Except for the modifications to the 2021 Offer described in this press release, all other terms and conditions of the 2021 Offer will remain in full force and effect. Such terms and conditions are described in the offer to purchase dated September 29, 2015 (the "2021 Offer to Purchase") and the related letter of transmittal (the "2021 Letter of Transmittal" and, together with the 2021 Offer to Purchase, the "2021 Offer Documents") previously distributed to the Holders.
II. The Waterfall Offers
The Early Tender Payment in regards to each of the Waterfall Offers has been extended to the Waterfall Expiration Date (the date and time in which the Waterfall Offers is set to expire, which date and time remains unchanged and is currently at 11:59 p.m., New York City time, on October 27, 2015).

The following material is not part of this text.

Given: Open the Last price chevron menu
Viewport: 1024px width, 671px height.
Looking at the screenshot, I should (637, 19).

The previously announced settlement date for each of the Waterfall Offers has not been extended and remains expected to be one business day after the Waterfall Expiration Date, but which may change without notice (such date and time, unless extended or earlier terminated, the "Waterfall Settlement Date").
The table below summarizes certain payment terms of the Waterfall Offers:
Description of Notes |
CUSIP/ ISIN Nos. |
Acceptance Priority Level |
Series Offer Limit |
Purchase Price* |
Early Tender Payment* |
Total Consideration* |
6.875% Senior Notes due 2019 |
CUSIP: 56656UAF9 / |
1 |
U.S.$250,000,000 |
U.S.$835.00 |
U.S.$30.00 |
U.S.$865.00 |
8.375% Senior Notes due 2018 |
CUSIP: 56656UAA0 / |
2 |
U.S.$250,000,000 |
U.S.$907.50 |
U.S.$30.00 |
U.S.$937.50 |
9.500% Senior Notes due 2020 |
CUSIP: 56656PAB9 / |
3 |
U.S.$150,000,000 |
U.S.$950.00 |
U.S.$30.00 |
U.S.$980.00 |
* Per U.S.$1,000.00 principal amount of Waterfall Notes. In addition, Holders that tender their Waterfall Notes will also accrue interest up to, but excluding, the Waterfall Settlement Date.

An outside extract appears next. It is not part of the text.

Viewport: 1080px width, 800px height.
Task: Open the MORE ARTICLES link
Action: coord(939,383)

All Holders who validly tender and not validly withdraw their 2019 Notes at or prior to the Waterfall Expiration Date will be entitled to receive, if accepted for purchase, U.S.$865.00 for each U.S.$1,000.00 principal amount of the 2019 Notes, which is the total consideration for the 2019 Notes, and which includes the Early Tender Payment of U.S.$30.00 per U.S.$1,000.00 principal amount of the 2019 Notes, plus accrued and unpaid interest up to, but not including, the Waterfall Settlement Date.

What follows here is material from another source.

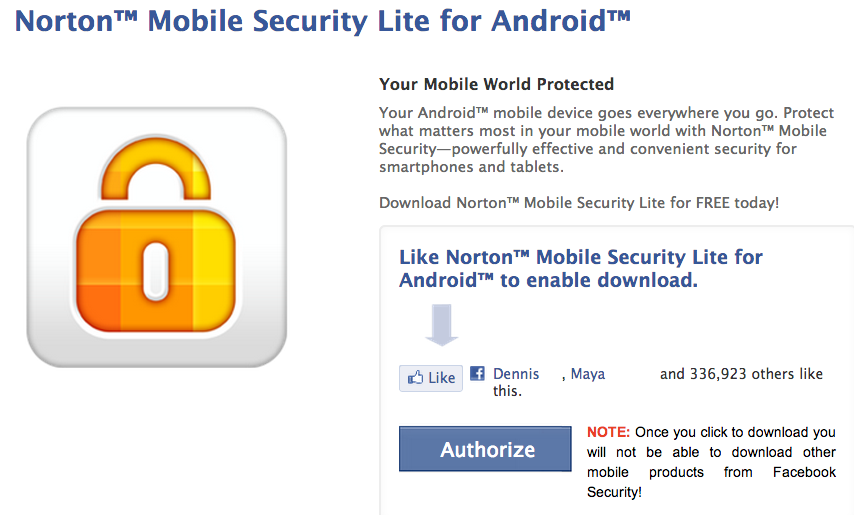Viewport: 854px width, 515px height.
Task: Click the 'smartphones and tablets' text
Action: point(470,168)

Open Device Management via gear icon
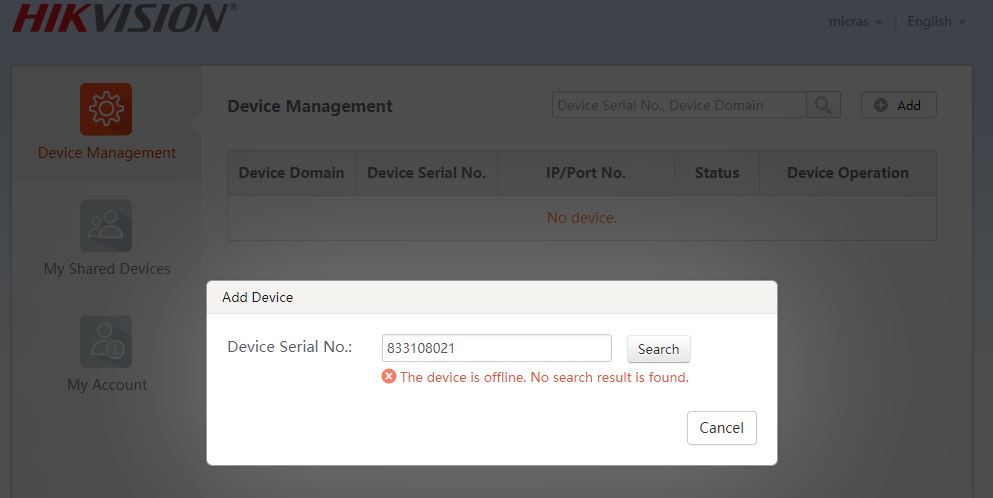(106, 109)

All Holders who validly tender and not validly withdraw their 2018 Notes at or prior to the Waterfall Expiration Date will be entitled to receive, if accepted for purchase, U.S.$937.50 for each U.S.$1,000.00 principal amount of the 2018 Notes, which is the total consideration for the 2018 Notes, and which includes the Early Tender Payment of U.S.$30.00 per U.S.$1,000.00 principal amount of the 2018 Notes, plus accrued and unpaid interest up to, but not including, the Waterfall Settlement Date.
All Holders who validly tender and not validly withdraw their 2020 Notes at or prior to the Waterfall Expiration Date will be entitled to receive, if accepted for purchase, U.S.$980.00 for each U.S.$1,000.00 principal amount of the 2020 Notes, which is the total consideration for the 2020 Notes, and which includes the Early Tender Payment of U.S.$30.00 per U.S.$1,000.00 principal amount of the 2020 Notes, plus accrued and unpaid interest up to, but not including, the Waterfall Settlement Date.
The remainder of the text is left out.